I was engaged in a discussion on social media this past week with someone who was passionately pro-Corbyn. When we got into voting for Labour as a topic, he told me he’d never voted for Labour before. In fact, at the last election he voted UKIP. I probed him further on this and he said that Corbyn reminded him of what he liked about Farage: here was a guy that spoke that all important thing in modern politics, the vaunted “truth”.
To start with, I know I’m not Jeremy’s greatest fan, but at the same time I want to stress that I do not think he and Farage are photocopies of one another. In most respects, even I will acknowledge they are complete opposites. But I’m not the only one to notice that UKIPers seems to kind of like Corbyn more than a little and this does make me wonder if a reasonable number of UKIP supporters would be lured either back to or into for the first time, the Labour fold by Corbyn’s leadership. The answer to this is more pressing than you might think: UKIP could be hot on Labour’s heels in 2020 in many northern seats, so having a leader that can attract those UKIP-Labour leaners (and we know now that they exist) would be handy.
What I like about the fact that a lot of UKIPers think highly of Corbyn is it at the very least sheds light on the fact that the UKIP phenomenon is not a left-right thing, in the traditional sense anyhow. In other words, people who may have been attracted to UKIP at different times might still buy into Jeremy’s nationalisation thing without any contradiction being present. Because it wasn’t the flat tax stuff that made them warm to UKIP anyway.
I recall an event at Labour conference I organised a few years back on what Labour’s position on an EU referendum should be. I purposefully stacked the deck to make it as adversarial as possible and oh my, was it ever. I bring it up because at one point, a young man in a leather jacket said that in order to make Britain a socialist country, we needed to be out of the EU. So because Labour was a pro-EU party, he was going to vote UKIP instead. A few of the pro-European MPs went totally mental on him, saying he was mad to vote UKIP if he wanted socialism. But the young man remained unconvinced.
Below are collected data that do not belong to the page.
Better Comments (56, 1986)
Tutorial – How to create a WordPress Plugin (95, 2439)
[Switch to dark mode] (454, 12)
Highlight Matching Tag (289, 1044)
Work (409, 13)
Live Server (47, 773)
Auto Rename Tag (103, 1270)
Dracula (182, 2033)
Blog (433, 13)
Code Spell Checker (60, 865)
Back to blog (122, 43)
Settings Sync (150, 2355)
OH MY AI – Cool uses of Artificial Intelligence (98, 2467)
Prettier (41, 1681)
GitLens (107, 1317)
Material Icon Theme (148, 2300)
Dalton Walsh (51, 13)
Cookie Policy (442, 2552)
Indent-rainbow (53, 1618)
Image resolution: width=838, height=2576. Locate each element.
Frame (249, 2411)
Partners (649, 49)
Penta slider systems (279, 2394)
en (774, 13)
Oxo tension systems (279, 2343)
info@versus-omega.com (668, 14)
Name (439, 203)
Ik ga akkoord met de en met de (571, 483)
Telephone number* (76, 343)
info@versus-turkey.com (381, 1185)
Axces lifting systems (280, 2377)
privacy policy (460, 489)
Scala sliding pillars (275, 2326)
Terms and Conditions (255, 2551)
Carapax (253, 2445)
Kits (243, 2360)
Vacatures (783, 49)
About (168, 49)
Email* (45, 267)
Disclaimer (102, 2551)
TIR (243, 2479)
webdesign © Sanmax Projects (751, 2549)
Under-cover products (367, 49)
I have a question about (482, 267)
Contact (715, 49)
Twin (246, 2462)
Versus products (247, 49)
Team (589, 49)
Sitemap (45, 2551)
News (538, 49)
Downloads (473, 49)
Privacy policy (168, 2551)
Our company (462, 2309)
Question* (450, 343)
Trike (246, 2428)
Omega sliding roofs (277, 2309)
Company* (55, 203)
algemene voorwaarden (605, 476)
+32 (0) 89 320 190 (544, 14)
It has not been remarked enough upon just how many people who voted Lib Dem in 2010 went on to vote UKIP in 2015. We don’t have an exact figure, but I’m convinced it was reasonably high. I bring this up to demonstrate that UKIPers tend to be attracted to parties and leaders that have a whiff of outsider to them, and perhaps this is what they like about Corbyn. Whether this is good for Labour, to be seen by UKIP converters as unelectable and thus get their votes on that basis, is arguable to put it mildly.
So whether Corbyn can pull in the UKIP voters from 2015 remains to be seen. Short term, they could be drawn in. Longer term, Corbyn might have problems keeping them on the line. He’s bound to get tied in knots over Europe, but I think he could get round that. His big problem is going to be his outlook on immigration, which let’s face it, is none too UKIPy. It will be fun while it lasts, however.
With out meaning to be too demeaning, I understand that the kind of voter interchangeable between Corbyn and UKIP would surely be poor, uneducated, working (or non-working) class. I’m less certain of what kind of person would switch from Lib Dem to UKIP? In my view, the Lib Dems lack of success is partly due to the fact that they’re the only party that doesn’t cater to either the right or left anymore. This wouldn’t be a problem if so may central and liberal voters didn’t go for Labour or Tories!